Spain's National Court, which is charged with terrorism cases, ordered that the woman be held in jail for the suspected crime of cooperation with a terrorist organisation.
Police arrested the woman along with her husband and two sons on Tuesday in the northeastern city of Badalona near Barcelona.
The teenagers had been in contact with jihadist recruitment networks and were believed to be on the verge of leaving for Syria via Turkey, the interior ministry said.
The National Court said the woman had "organised for her children the necessary steps to travel to a conflict zone".
The court also accused the woman's husband of "cooperating with a terrorist organisation" but released him on condition that he turn in his passport and present himself to a police station every week while the investigation is carried out.
A juvenile court accused the two teenagers of "membership in a terrorist organisation" and ordered that they be held in a youth detention facility for six months while the investigation continues. The boys will be kept apart from the other youths at the detention centre.
The interior ministry said the brothers had been under surveillance since a third brother had travelled to Syria, where he is believed to have "joined jihadist groups linked to Daesh", using an acronym for the Islamic State group.
That brother died in 2014.
The 16-year-olds had left public school in Spain to study the Quran in Morocco and were "immersed in a process of radicalisation", according to the interior ministry.
Several cells accused of recruiting fighters for the Islamic State group have been dismantled in recent months in Spain, particularly in the Spanish north African enclaves of Ceuta and Melilla.
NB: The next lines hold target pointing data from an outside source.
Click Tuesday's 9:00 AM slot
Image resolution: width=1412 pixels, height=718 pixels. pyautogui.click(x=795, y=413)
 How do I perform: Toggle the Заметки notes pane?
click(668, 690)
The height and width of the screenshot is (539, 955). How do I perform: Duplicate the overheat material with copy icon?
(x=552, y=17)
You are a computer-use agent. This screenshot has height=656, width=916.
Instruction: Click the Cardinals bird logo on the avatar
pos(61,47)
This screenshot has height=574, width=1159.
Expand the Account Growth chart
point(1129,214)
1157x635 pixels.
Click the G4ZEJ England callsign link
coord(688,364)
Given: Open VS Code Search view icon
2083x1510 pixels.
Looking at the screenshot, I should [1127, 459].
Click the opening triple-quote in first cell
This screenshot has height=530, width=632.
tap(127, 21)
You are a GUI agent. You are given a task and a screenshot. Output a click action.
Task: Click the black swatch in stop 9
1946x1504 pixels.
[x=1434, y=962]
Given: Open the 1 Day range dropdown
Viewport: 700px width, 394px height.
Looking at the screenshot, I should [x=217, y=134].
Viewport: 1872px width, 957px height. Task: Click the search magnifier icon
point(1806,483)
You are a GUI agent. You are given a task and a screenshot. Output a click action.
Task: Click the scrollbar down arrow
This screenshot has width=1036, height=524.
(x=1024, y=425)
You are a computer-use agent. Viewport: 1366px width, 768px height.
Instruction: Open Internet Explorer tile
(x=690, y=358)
Since the beginning of the year, 29 suspected jihadists have been arrested in Spain and the authorities have prevented "around 50 foreign fighters" from departing the country, Interior Minister Jorge Fernandez Diaz said Tuesday.
According to Spanish authorities, around 100 Spaniards have joined jihadist groups in Iraq or Syria, a relatively small number compared to the thousands of French, British, Belgian and German nationals who have travelled to the Middle East to wage jihad.